Twenty-one-year-old Alec Wilkinson had a mother-in-law problem. Clara Farrell was a foul-mouthed, hard-bitten ex-prostitute who considered him a weed, questioned him obscenely about his sexual performance, and was determined to wreck his marriage from the moment he set up home with her daughter at Wombwell, near Barnsley.

Mrs. Farrell was also domineering, and within months she persuaded her weak-willed daughter to leave Wilkinson and return to her. Wilkinson repeatedly asked his wife to come back to him, but all his approaches were blocked by her mother.

Worried on hearing his wife had left her job, on the night of APRIL 30th, 1955, he went to his mother-in-law’s home and asked to see his bride.

“Get out! You’re not going to see her!” Mrs.

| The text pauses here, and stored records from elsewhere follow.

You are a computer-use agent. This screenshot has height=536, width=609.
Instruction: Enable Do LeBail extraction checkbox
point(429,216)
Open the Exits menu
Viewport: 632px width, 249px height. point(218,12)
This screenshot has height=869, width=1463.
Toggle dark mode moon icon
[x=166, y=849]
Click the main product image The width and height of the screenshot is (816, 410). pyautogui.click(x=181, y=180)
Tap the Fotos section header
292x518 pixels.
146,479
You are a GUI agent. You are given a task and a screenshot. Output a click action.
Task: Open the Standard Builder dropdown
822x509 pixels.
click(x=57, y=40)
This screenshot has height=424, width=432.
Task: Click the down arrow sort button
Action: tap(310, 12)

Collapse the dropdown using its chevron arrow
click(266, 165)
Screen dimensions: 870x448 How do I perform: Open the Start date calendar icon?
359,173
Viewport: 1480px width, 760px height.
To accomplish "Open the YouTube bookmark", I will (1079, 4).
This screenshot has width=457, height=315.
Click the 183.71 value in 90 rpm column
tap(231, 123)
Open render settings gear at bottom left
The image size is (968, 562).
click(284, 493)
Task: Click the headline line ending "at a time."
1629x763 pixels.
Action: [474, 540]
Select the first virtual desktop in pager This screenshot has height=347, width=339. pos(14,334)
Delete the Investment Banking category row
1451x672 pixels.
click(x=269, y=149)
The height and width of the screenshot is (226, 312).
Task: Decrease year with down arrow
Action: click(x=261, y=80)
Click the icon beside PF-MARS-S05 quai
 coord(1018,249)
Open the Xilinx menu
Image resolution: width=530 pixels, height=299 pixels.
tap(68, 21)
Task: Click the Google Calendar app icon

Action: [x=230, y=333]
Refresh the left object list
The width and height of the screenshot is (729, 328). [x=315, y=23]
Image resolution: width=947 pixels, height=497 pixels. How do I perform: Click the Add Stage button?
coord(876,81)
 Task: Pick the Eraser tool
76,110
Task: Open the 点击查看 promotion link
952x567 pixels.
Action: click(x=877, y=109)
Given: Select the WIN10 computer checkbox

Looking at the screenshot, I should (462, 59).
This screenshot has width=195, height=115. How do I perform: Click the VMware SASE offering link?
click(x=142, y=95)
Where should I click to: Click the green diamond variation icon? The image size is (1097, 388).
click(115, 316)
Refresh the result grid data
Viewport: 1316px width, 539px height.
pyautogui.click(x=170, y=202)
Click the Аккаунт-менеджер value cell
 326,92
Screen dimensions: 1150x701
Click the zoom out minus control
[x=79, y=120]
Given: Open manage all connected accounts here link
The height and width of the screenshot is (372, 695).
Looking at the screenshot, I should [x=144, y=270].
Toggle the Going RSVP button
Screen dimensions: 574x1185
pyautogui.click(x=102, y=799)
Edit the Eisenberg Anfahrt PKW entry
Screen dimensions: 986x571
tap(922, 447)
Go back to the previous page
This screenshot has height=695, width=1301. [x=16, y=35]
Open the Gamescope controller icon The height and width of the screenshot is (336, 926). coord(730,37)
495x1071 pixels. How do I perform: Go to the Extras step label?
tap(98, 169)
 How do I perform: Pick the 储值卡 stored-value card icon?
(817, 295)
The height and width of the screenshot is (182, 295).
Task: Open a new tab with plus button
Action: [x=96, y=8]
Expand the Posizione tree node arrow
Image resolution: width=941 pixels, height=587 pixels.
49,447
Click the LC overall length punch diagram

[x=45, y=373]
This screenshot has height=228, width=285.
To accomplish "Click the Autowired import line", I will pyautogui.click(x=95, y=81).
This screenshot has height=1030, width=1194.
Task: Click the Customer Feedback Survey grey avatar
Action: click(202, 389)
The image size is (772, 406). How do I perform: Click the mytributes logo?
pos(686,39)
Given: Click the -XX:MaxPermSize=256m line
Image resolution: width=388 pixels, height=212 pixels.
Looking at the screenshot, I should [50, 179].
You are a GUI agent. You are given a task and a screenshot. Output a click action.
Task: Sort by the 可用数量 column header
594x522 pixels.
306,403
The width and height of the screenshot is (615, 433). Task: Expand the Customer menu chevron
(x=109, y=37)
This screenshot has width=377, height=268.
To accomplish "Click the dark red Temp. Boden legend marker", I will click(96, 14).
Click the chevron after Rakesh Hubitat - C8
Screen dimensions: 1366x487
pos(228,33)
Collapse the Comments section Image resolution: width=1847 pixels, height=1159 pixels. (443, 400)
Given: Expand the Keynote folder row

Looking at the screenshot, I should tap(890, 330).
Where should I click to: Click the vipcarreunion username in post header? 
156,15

Farrell told him.

“Why has she left the shirt factory?” Wilkinson demanded. “How will she live if she’s given up her work?”

“She can go hawking her duck!” his mother-in-law told him. “Get out!”

“I saw red,” Wilkinson told the police when he gave himself up. He had beaten and stabbed his mother-in-law to death, also cutting her throat. His wife was out, and she had come home to find him setting fire to the house.

“I got hold of her and banged her head on the floor,” he told detectives. “Then somebody came to the door and I ran away.”

At his trial for Clara Farrell’s murder the defence vainly sought a verdict of guilty but insane. Two psychiatrists testified that at the time of the crime Wilkinson was capable of knowing right from wrong.

And the judge, Lord Goddard, told the jury: “Because a man goes berserk, allows his hatred, his rage to get the better of him, that is no test of insanity.

“Otherwise every man who commits murder would be able to say, ‘I should not have committed this murder, except that I went blind with fury.’”

Convicted and sentenced to death, Alec Wilkinson duly died on the gallows at Leeds’s Armley Prison.